I found the probability distribution in 3 minutes which would be the transition probability matrix 3,
\begin{pmatrix}
0.7200000000000002 & 0.26 & 0.020000000000000004 & 0 \\ 0.52& 0.37& 0.1& 0.010000000000000002\\
0.16000000000000003 & 0.4 & 0.33000000000000007& 0.1\\ 0& 0.16000000000000003& 0.44 & 0.4
\end{pmatrix}

and solving it I got pi = \left< \frac 32 53 \, \frac 16 53, \frac 4 53, \frac 1 53 right>

Please advise.

 

[zzzzz]

Steady State Probabilities I got were
32/53 , 16/53, 4/53, 1/53

 

[zzzzz]

Realized my mistake!
My matrix was incorrect, but to solve the problem you should still find the matrix to the 3rd power.

 

[Ray Vickson]

Homework Statement

Customers arrive at an ATM at a rate of 12 per hour and spend 2 minutes using it, on average.
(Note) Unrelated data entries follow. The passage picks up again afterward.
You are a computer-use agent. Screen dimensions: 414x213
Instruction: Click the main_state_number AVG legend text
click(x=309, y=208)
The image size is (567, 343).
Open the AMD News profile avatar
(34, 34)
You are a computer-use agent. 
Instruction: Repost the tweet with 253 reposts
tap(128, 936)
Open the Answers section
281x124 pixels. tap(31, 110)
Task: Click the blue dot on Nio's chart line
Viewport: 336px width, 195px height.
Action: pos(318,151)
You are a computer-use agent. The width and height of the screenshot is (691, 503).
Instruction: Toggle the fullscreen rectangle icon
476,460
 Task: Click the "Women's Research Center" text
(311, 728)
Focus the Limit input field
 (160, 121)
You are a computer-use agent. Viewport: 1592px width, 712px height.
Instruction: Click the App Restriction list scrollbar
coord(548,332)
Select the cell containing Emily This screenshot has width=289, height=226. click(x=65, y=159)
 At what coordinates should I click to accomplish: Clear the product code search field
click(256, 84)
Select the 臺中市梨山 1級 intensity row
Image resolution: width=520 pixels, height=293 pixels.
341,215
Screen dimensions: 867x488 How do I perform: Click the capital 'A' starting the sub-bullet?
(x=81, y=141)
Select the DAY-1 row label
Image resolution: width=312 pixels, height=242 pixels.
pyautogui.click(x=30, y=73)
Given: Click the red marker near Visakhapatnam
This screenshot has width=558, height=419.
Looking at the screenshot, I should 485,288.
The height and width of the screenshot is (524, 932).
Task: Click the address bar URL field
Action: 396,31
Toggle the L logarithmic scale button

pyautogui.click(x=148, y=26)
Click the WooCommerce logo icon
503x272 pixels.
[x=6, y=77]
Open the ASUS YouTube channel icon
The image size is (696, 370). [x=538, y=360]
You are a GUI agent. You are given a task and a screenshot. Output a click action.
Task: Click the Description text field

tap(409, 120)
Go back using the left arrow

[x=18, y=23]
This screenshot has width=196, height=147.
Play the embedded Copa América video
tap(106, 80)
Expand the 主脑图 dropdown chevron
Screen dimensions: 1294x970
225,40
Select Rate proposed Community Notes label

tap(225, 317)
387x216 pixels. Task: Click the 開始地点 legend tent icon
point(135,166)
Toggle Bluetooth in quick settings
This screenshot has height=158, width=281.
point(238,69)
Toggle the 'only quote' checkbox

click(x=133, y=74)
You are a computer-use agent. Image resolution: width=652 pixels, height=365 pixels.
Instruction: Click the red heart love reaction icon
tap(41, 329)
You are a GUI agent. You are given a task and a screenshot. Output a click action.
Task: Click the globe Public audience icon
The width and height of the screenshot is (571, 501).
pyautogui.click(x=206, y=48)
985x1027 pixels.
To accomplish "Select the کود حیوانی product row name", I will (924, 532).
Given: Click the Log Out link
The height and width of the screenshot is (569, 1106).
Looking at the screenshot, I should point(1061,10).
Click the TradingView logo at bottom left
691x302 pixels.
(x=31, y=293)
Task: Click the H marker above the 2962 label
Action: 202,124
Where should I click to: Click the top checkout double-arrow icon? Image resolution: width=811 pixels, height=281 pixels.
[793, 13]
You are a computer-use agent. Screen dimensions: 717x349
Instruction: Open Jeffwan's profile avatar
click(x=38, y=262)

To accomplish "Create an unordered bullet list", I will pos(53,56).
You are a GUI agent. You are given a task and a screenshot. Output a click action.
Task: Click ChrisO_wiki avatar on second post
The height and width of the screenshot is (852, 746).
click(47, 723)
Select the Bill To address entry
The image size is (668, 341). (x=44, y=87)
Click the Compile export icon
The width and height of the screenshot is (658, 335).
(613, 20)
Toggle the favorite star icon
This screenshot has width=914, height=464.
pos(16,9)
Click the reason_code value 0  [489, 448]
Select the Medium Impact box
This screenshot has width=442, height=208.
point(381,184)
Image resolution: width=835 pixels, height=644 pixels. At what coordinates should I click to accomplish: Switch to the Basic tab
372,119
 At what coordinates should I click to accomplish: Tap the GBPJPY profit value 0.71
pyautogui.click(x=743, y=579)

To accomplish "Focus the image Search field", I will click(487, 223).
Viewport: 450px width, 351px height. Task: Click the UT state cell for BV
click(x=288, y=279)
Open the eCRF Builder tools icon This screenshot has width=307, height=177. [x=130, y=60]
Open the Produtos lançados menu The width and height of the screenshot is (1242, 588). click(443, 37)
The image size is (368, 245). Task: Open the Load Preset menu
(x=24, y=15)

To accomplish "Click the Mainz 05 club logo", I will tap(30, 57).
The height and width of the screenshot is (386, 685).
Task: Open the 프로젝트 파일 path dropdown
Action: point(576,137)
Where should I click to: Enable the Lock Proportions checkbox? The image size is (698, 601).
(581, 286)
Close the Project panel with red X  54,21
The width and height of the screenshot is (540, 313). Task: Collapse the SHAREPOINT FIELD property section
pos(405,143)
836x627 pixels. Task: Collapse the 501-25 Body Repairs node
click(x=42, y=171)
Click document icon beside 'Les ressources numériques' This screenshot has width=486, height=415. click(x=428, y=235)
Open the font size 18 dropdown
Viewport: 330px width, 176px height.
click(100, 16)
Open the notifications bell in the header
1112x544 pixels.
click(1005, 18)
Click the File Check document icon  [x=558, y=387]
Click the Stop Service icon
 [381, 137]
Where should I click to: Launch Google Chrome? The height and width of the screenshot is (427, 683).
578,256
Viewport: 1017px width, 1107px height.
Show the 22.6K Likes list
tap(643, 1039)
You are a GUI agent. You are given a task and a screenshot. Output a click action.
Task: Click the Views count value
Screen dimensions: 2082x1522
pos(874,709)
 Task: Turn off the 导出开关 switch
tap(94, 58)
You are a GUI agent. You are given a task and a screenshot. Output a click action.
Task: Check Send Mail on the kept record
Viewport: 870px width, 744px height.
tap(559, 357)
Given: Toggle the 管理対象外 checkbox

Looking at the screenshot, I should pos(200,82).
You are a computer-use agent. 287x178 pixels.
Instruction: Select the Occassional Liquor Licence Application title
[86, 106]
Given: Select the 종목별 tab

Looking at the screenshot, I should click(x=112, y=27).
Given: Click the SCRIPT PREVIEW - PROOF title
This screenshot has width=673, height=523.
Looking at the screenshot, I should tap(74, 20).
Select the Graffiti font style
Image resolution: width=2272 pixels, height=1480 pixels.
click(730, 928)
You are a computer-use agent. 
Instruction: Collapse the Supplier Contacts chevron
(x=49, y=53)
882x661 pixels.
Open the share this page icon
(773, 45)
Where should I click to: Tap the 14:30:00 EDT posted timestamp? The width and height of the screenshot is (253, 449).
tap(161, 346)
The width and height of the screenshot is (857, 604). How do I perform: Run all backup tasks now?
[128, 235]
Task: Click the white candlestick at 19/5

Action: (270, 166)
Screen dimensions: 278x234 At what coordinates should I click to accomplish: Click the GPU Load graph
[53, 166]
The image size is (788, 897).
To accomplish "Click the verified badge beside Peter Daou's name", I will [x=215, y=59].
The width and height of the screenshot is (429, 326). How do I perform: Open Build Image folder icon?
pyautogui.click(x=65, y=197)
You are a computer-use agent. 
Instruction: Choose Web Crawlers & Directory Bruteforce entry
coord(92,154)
Model this system using a Bernoulli single-server queuing process with 1-minute frames.

a. Compute the transition probability matrix for the system.

b. If the ATM is idle now, find the probability distribution of states in 3 minutes. (That is, compute the probabilities that, in 3 minutes, the ATM will be: (i) idle, (ii) serving one customer with no one in queue, (iii) serving one customer with one customer waiting, and (iv) serving one customer with two customers waiting.

c. Use your answer in part b to compute the expected number of customers in the system 3 minutes after the ATM was idle.

d. Use your answers in parts b and c to compute the expected number customers waiting in queue 3 minutes after the ATM was idle.

Homework Equations

3. The Attempt at a Solution [/B]
I got the correct matrix for part a.
\begin{pmatrix}
0.8 & 0.2 & 0& 0 \\ 0.4 & 0.5 & 0.1 & 0 \\ 0 & 0 & 0.4 & 0.5
\end{pmatrix}

But I am unable to compute the steady state probabilities for part b, and therefore, my answers for part c and d are also wrong.
My attempt at b is as follows.
I found the probability distribution in 3 minutes which would be the transition probability matrix 3,
\begin{pmatrix}
0.7200000000000002 & 0.26 & 0.020000000000000004 & 0 \\ 0.52& 0.37& 0.1& 0.010000000000000002\\
0.16000000000000003 & 0.4 & 0.33000000000000007& 0.1\\ 0& 0.16000000000000003& 0.44 & 0.4
\end{pmatrix}

and solving it I got pi = \left< \frac 32 53 \, \frac 16 53, \frac 4 53, \frac 1 53 right>

Please advise.

Your transition probability matrix is wrong: it should have 4 rows, not three, and all its row-sums should be 1.